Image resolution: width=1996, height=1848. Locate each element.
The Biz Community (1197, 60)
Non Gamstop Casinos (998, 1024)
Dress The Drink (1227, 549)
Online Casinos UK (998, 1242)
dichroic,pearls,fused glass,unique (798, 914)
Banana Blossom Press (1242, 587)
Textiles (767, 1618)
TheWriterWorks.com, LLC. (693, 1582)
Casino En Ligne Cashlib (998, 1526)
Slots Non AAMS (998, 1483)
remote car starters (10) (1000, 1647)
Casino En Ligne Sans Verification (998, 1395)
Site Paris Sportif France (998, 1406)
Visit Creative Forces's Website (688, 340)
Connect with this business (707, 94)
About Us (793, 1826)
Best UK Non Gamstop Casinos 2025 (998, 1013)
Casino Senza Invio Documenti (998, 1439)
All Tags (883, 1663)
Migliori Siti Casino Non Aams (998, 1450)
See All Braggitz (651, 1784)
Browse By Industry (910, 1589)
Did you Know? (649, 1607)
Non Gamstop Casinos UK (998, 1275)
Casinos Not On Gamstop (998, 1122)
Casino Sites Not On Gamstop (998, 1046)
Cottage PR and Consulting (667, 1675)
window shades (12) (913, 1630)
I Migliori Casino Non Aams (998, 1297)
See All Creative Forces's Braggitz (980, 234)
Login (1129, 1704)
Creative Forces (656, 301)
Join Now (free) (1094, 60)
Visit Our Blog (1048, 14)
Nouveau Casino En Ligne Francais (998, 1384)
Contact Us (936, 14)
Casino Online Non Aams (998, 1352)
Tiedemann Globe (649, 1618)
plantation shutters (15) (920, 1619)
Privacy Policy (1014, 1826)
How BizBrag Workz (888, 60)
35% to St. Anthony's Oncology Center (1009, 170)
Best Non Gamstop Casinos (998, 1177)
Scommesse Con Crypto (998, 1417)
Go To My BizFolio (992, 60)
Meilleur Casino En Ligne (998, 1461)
---
» EXERCISE DIRECTIONS: What you write must be the entries restated word for word, from the opening line through the one holding "About Us (793, 1826)", with nothing else.

» REPLY:
Image resolution: width=1996, height=1848. Locate each element.
The Biz Community (1197, 60)
Non Gamstop Casinos (998, 1024)
Dress The Drink (1227, 549)
Online Casinos UK (998, 1242)
dichroic,pearls,fused glass,unique (798, 914)
Banana Blossom Press (1242, 587)
Textiles (767, 1618)
TheWriterWorks.com, LLC. (693, 1582)
Casino En Ligne Cashlib (998, 1526)
Slots Non AAMS (998, 1483)
remote car starters (10) (1000, 1647)
Casino En Ligne Sans Verification (998, 1395)
Site Paris Sportif France (998, 1406)
Visit Creative Forces's Website (688, 340)
Connect with this business (707, 94)
About Us (793, 1826)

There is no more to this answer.